Friday, December 23, 2011

A Consistent Freedom Fighter


WHEN he died two years ago he was buried with full military honours in Warsaw, his coffin draped in the red banner of the Jewish Workers' Bund, inscribed "Bund - Yidisher Sozialistisher Farband," and the choir sang the Bund anthem, "Di Shvue."

Tributes flowed in to Marek Edelman, who had been the last surviving commander of the 1943 Warsaw ghetto revolt, and some of them came from political leaders who would not have understood let alone cared for his politics, and media that had little to say for him when he was alive.

From ghetto fighter to cardiologist, Marek Edelman was a consistent fighter for human rights and dignity, and whatever allies might have sought his support, his enemies were enemies of freedom. Having been a member from his youth of the Bund, which fought for Jewish workers' rights wherever they lived rather than looking for a Promised Land elsewhere, he remained stubbornly in his native Poland even when antisemitism reared its ugly head again under so-called socialism.

He went on to champion the workers' rights committee KOR and Solidarity, also extending his sympathy to the people of Bosnia, to the extent of comparing the Muslims fight for survival to that of the Polish Jews against Nazism.

Some left-wing dissidents in Poland, such as the Trotskyist Ludwik Hass, whose own death preceded Edelman's by a year, criticised the former ghetto fighter for what they saw as his naievity, both about the Solidarnosc leaders' aims and the goals of Western democracy. They did not doubt Edelman's own motivations and decency.

Edelman's survival, and refusal to join the Zionists claiming exclusive rights to the Holocaust and ghetto fight, or to Palestine, were enough to earn him emnity and ensure that his name was seldom mentioned in either Establishment media or "official" history. To make matters worse in August 2002 he wrote an open letter to Palestinian resistance leaders, in which he criticised the use of suicide bombers to hit civilian targets, but infuriated the Israeli government and its supporters by addressing the Palestinians as fellow-fighters against oppression. Edelman addressed his letter "To all the leaders of Palestinian military, paramilitary and guerilla organizations — To all the soldiers of Palestinian militant groups".

When Edelman's book "The Ghetto Fights" had been republished in English in 1994, by the Socialist Workers' Party publishers Bookmarks, it received a hostile review in, of all places, the anti-fascist journal Searchlight, which had entrusted the task to some hack bred by the Zionist Union of Jewish Students. It was hard to detect which aroused most ire, Marek Edelman's straightforward historical account or the politics of those who had published it.

The motives of former Israeli Defence Minister and Foreign Minister Moshe Arens, who visited Edelman in Warsaw in 2005, should have been above such suspicion, but his efforts to have the former ghetto commander's heroism officially recognised were unsuccesful.

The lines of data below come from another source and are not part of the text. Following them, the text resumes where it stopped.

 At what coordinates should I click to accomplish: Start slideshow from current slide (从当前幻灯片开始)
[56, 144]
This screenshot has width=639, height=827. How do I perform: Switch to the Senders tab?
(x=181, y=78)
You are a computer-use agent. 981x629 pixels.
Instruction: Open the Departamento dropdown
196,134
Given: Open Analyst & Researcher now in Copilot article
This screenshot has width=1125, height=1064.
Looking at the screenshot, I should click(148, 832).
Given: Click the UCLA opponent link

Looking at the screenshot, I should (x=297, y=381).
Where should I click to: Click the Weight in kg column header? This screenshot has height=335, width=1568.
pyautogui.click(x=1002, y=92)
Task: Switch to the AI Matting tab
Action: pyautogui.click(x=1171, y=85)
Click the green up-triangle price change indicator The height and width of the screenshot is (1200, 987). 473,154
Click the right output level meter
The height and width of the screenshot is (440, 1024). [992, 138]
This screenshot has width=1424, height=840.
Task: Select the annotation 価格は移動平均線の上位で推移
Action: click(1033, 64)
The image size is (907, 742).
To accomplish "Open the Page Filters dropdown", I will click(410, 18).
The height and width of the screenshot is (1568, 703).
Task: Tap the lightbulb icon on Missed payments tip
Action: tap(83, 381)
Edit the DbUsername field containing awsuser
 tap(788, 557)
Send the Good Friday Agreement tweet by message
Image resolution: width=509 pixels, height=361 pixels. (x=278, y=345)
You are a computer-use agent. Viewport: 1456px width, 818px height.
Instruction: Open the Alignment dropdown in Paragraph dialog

When on my return from Warsaw I tried to convince a number of Israeli universities to award Edelman an honorary doctorate in recognition of his role in the Warsaw ghetto uprising, I ran into stubborn opposition led by Holocaust historians in Israel. He had received Poland's highest honor, and at the 65th commemoration of the Warsaw ghetto uprising he was awarded the French Legion of Honor medal. He died not having received the recognition from Israel that he so richly deserved.


Perhaps in retrospect they did him an unintended favour.

Now a homage to Marek Edelman has appeared, from those with most claim to honour the tradition from which he came. Freedom in his Heart: a tribute to Marek Edelman,, is published by Jewish Socialist Publications. Some of the articles that appeared in the Jewish Socialist magazine shortly after Edelman's death, and there are also short extracts from "The Ghetto Fights". The articles have been written in Britain, Poland and America. The title is a sly allusion to Edelman's profession as a cardiologist as well as the spirit that was his lifeblood.

Following the Introduction, there's an essay by David Rosenberg, For dignity and freedom, not territory, on Edelman's Bundist principles and how they were applied during and after the war, in the fields of Jewish thought, Polish political life and international issues.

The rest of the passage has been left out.